:: Written exercise ::
Extract every line of the data that contains the string "wordmark", matching case exactly.

:: Dataset records ::
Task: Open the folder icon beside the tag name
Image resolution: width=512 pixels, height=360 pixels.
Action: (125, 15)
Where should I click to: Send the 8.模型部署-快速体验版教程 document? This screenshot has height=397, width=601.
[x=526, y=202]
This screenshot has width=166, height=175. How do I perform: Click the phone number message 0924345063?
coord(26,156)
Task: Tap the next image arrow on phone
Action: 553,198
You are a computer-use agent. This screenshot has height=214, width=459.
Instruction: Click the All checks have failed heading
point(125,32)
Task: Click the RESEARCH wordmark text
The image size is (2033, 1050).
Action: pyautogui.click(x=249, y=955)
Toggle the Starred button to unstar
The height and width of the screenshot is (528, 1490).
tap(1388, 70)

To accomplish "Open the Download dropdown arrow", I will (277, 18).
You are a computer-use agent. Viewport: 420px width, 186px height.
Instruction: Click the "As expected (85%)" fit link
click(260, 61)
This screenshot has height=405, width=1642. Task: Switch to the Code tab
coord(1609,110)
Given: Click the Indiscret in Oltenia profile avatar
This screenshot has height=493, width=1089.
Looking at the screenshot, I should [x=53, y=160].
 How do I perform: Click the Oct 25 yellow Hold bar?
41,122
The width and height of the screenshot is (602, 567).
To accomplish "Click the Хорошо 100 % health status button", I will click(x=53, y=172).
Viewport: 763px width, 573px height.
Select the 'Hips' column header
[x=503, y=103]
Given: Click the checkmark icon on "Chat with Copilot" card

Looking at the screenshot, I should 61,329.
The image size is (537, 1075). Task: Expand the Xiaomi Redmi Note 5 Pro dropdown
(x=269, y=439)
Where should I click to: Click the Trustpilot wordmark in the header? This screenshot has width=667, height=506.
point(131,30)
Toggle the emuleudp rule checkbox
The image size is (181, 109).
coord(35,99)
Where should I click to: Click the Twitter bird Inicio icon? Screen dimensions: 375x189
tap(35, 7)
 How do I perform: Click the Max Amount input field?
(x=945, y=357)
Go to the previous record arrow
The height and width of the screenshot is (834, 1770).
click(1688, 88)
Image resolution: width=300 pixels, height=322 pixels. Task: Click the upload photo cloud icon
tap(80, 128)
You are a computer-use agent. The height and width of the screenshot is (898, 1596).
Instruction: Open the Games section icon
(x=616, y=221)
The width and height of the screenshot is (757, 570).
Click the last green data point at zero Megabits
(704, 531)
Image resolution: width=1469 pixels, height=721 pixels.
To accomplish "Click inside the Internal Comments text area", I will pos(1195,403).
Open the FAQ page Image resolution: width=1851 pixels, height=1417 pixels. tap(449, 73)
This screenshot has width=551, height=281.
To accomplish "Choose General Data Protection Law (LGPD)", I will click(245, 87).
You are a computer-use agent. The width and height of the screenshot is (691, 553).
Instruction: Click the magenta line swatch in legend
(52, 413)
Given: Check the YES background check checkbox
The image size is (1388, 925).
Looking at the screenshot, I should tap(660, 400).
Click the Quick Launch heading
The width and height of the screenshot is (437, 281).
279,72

:: Solution for this exercise ::
Task: Click the RESEARCH wordmark text
Where should I click to: Click the Trustpilot wordmark in the header? This screenshot has width=667, height=506.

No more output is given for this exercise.